***** Exercise material

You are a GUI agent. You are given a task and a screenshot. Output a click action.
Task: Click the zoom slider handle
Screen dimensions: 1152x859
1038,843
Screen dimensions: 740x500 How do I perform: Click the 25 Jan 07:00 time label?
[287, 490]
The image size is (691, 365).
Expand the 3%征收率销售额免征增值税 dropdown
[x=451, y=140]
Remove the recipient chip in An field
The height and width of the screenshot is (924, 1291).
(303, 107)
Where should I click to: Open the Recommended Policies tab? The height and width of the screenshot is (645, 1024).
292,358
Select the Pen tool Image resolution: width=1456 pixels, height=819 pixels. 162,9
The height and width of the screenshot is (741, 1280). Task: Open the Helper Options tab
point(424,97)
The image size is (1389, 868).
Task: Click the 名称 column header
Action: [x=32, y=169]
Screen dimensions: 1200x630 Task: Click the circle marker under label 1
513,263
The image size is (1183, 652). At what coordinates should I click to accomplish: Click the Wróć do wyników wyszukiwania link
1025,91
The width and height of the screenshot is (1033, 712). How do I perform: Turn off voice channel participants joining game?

**********

* [Exercise prompt]
Rewrite every line of the entries above as a numbered list, and leave out any blank lines.

* [Solved problem]
1. You are a GUI agent. You are given a task and a screenshot. Output a click action.
2. Task: Click the zoom slider handle
3. Screen dimensions: 1152x859
4. 1038,843
5. Screen dimensions: 740x500 How do I perform: Click the 25 Jan 07:00 time label?
6. [287, 490]
7. The image size is (691, 365).
8. Expand the 3%征收率销售额免征增值税 dropdown
9. [x=451, y=140]
10. Remove the recipient chip in An field
11. The height and width of the screenshot is (924, 1291).
12. (303, 107)
13. Where should I click to: Open the Recommended Policies tab? The height and width of the screenshot is (645, 1024).
14. 292,358
15. Select the Pen tool Image resolution: width=1456 pixels, height=819 pixels. 162,9
16. The height and width of the screenshot is (741, 1280). Task: Open the Helper Options tab
17. point(424,97)
18. The image size is (1389, 868).
19. Task: Click the 名称 column header
20. Action: [x=32, y=169]
21. Screen dimensions: 1200x630 Task: Click the circle marker under label 1
22. 513,263
23. The image size is (1183, 652). At what coordinates should I click to accomplish: Click the Wróć do wyników wyszukiwania link
24. 1025,91
25. The width and height of the screenshot is (1033, 712). How do I perform: Turn off voice channel participants joining game?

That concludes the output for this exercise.